▸ TAREFA PROPOSTA: Indique se cada afirmação a seguir está de acordo com o texto sobre Ulisses. Responda sim ou não e cite literalmente as palavras do texto que decidem. 1. Para escapar da guerra, Ulisses fingiu loucura jogando sal nas suas plantações. 2. Palamedes acreditou que Ulisses estava louco. 3. Tíndaro escolheu Menelau antes do juramento dos pretendentes.

▸ TRECHO DO TEXTO:

Eu não li a Ilíada, mas pelo que ouvi falar nem disso o Odisseu é culpado.

Assim que Telêmaco nasceu, Ulisses foi convocado para lutar na guerra de Tróia, para tentar escapar da convocação, Ulisses fingiu estar louco arremessando sal em suas plantações e puxando o arado como se fosse um boi. O emissário Palamedes não ficou convencido e decidiu então colocar o filho de Ulisses, Telêmaco, na frente do arado, esperando pela reação de Ulisses. Ulisses então pára de arrastar o arado, na iminência de assassinar o próprio filho, provando a sua sanidade e sendo enviado, pois, à guerra.

Fonte: http://pt.wikipedia.org/wiki/Telêmaco
 
O problema todo é por conta do juramento dos tontos de lutar por Helena. :P

Para mim Ulisses é um dos principais personagens da trama e um dos mais inteligentes.

No tocante ao mencionado juramento, ocorreu quando Tíndaro viu que havia vários pretendentes para sua filha Helena; Ulisses sugeriu que todos os pretendentes jurassem defender o escolhido de qualquer mal que fosse feito contra ele. Somente após o juramento Tíndaro escolheu Menelau para se casar com Helena, e fez Icário, seu irmão, casar Penélope, filha deste, com Ulisses. Daí a grande amizade existente entre Menelau, o seu irmão Agamemnon, e Ulisses.

▸ CONTEÚDO DOS DADOS:
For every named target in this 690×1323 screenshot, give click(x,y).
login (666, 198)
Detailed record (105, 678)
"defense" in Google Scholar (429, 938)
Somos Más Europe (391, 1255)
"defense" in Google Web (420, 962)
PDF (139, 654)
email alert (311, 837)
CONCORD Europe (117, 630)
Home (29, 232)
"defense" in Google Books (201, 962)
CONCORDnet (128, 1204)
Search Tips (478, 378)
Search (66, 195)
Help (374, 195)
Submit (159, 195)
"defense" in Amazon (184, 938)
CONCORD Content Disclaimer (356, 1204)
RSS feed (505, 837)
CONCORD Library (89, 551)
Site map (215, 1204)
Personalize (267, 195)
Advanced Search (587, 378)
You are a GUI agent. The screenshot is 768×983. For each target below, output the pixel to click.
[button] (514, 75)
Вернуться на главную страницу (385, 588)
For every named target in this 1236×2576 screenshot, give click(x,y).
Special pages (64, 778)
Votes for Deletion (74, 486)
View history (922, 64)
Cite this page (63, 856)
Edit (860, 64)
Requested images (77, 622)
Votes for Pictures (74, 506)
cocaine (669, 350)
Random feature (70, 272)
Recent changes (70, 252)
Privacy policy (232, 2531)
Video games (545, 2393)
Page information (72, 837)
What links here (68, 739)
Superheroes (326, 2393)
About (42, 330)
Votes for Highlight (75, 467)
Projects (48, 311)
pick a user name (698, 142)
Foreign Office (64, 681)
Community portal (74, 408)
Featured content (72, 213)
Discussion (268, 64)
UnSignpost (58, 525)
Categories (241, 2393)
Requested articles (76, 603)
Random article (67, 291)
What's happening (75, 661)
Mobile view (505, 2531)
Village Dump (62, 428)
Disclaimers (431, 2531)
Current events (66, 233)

▸ RESULTADO DA TAREFA:
1. Sim: "Ulisses fingiu estar louco arremessando sal em suas plantações".
2. Não: "O emissário Palamedes não ficou convencido".
3. Não: "Somente após o juramento Tíndaro escolheu Menelau para se casar com Helena".